__Task__. Extract every line of the entries that contains the word "Select", matching case exactly.

__Material for this task__.
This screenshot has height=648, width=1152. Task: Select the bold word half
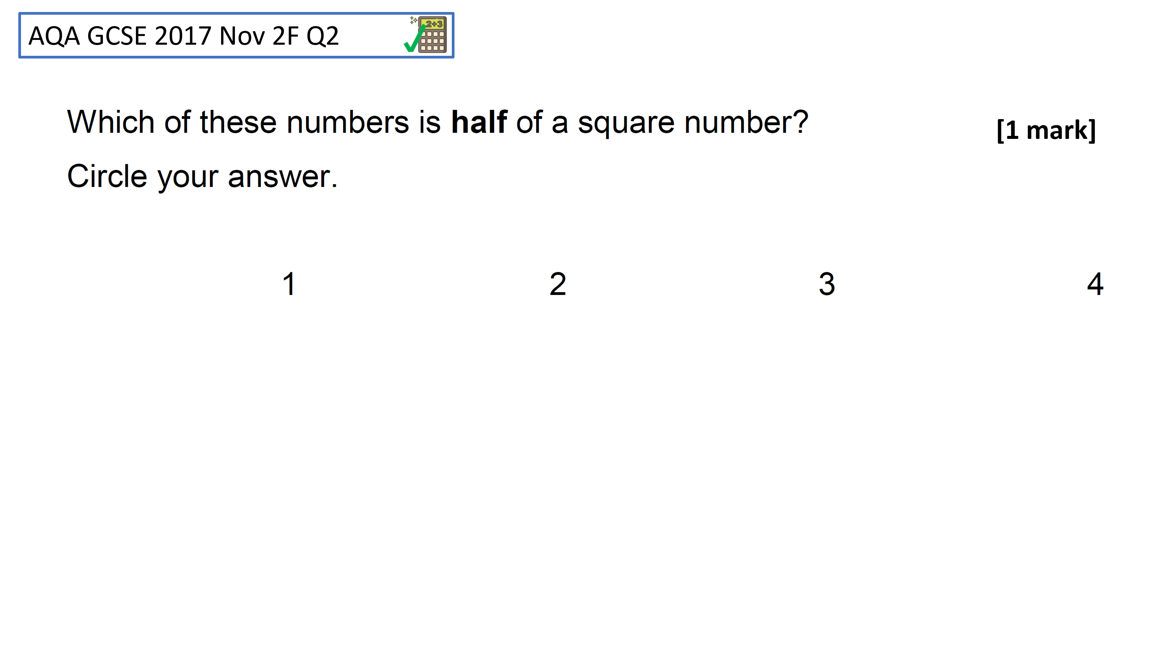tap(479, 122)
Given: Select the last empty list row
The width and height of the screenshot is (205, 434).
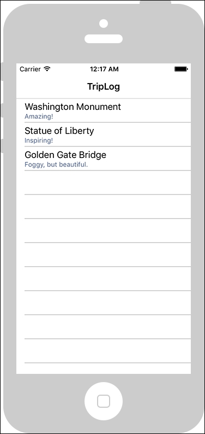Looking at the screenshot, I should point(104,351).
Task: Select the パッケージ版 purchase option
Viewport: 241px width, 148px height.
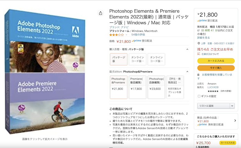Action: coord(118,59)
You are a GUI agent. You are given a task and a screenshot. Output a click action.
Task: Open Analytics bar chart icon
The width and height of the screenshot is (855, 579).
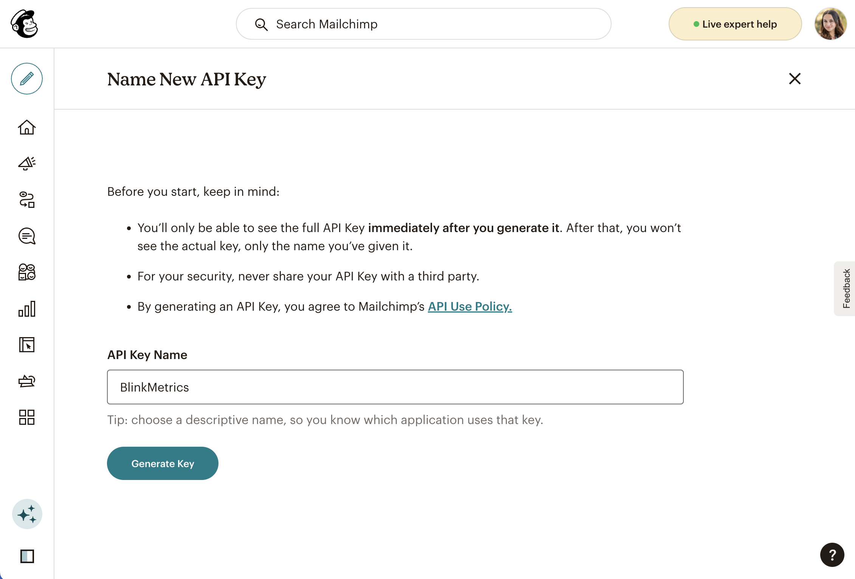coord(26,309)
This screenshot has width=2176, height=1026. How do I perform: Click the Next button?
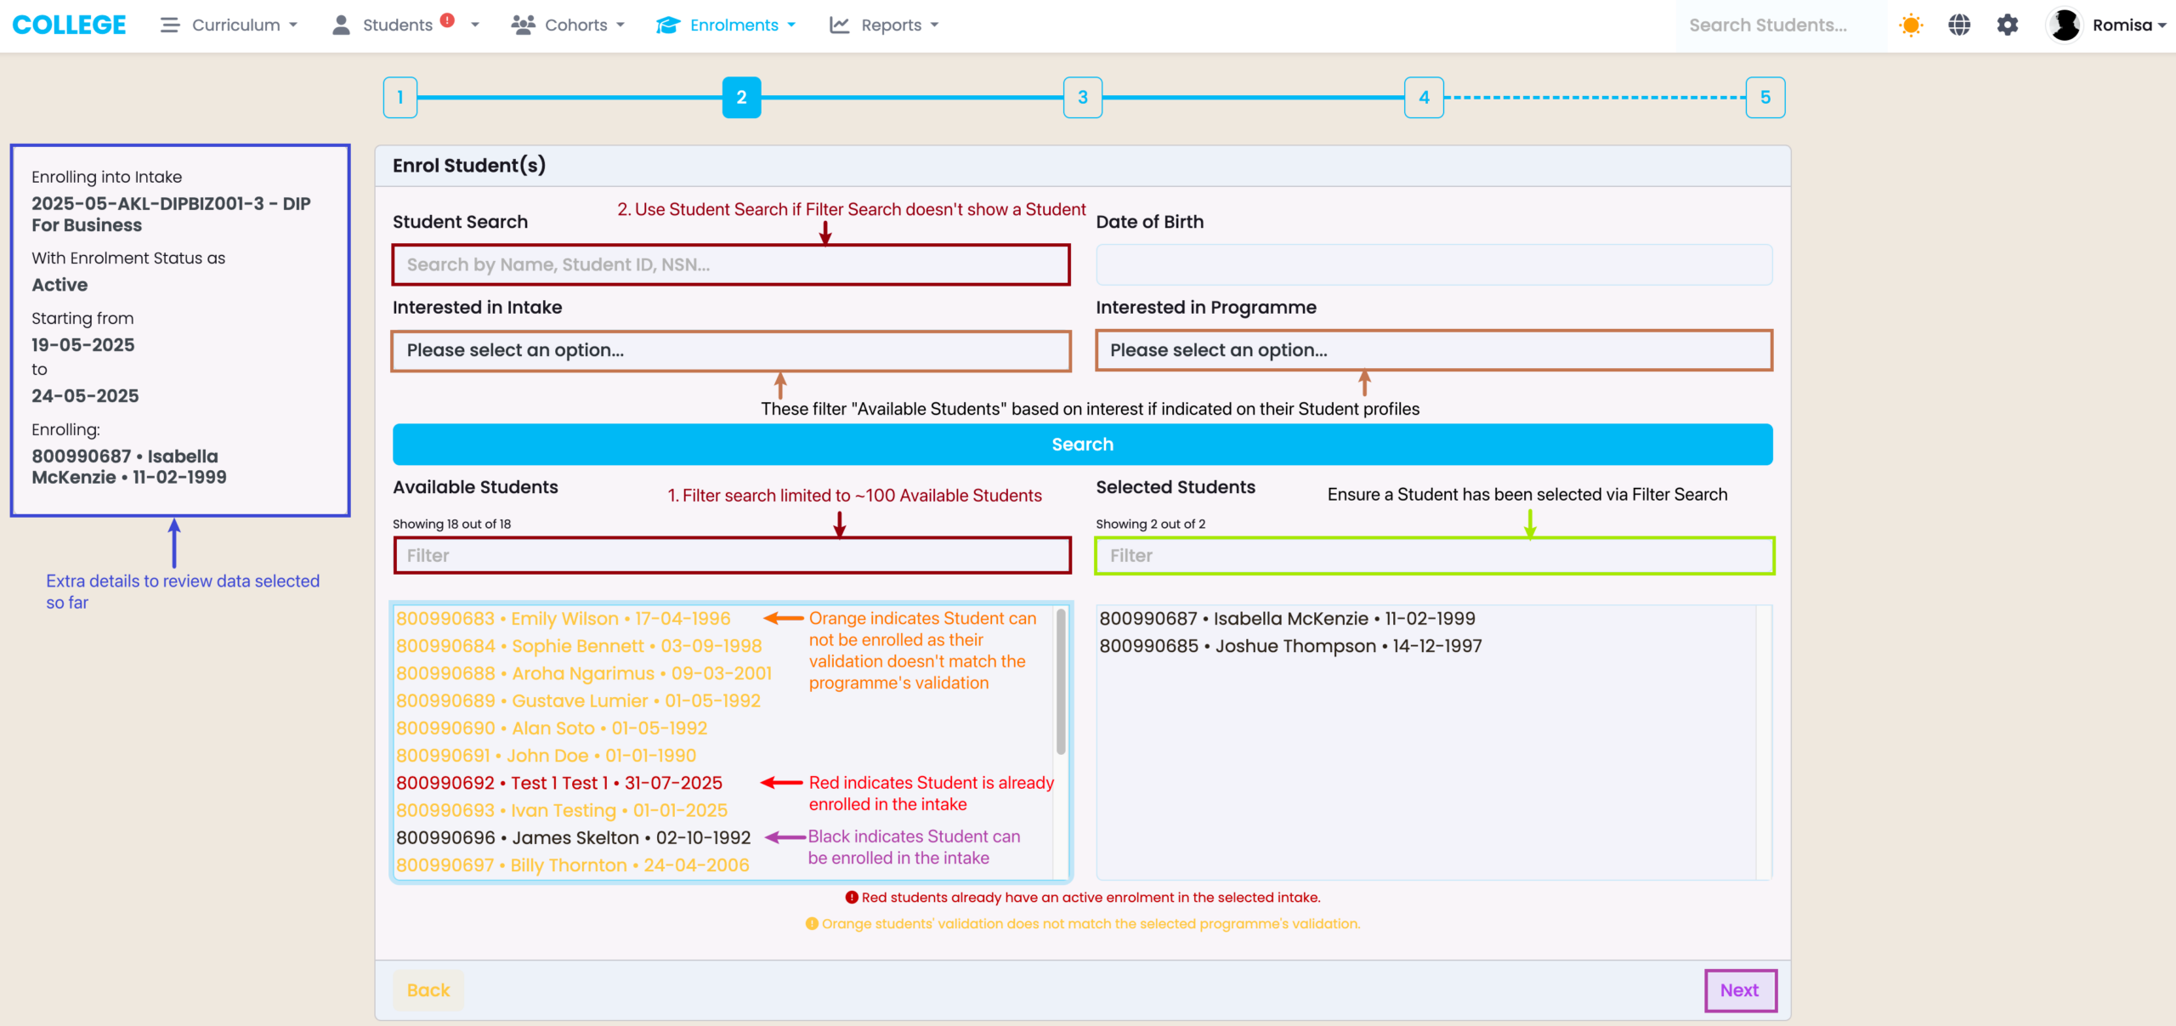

...

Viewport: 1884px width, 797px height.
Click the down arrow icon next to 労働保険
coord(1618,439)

...

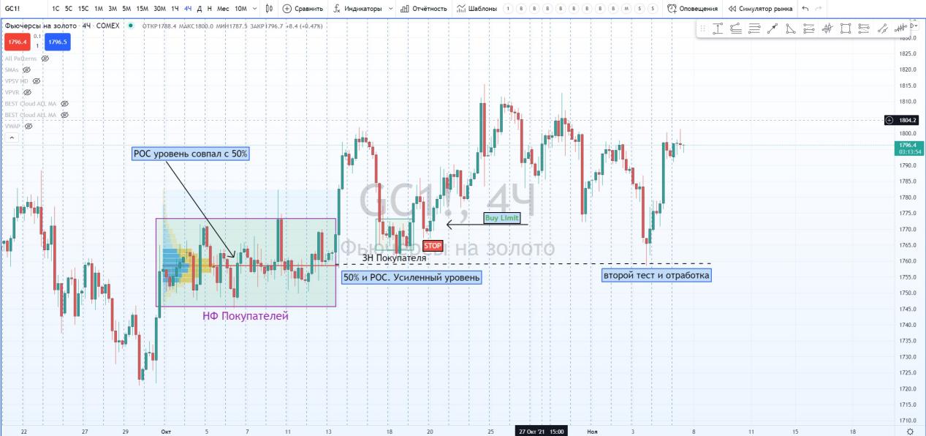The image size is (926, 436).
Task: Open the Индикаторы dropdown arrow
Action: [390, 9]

__Response__.
This screenshot has height=648, width=1152. Task: Select the bold word half
Given: Select the last empty list row
Task: Select the パッケージ版 purchase option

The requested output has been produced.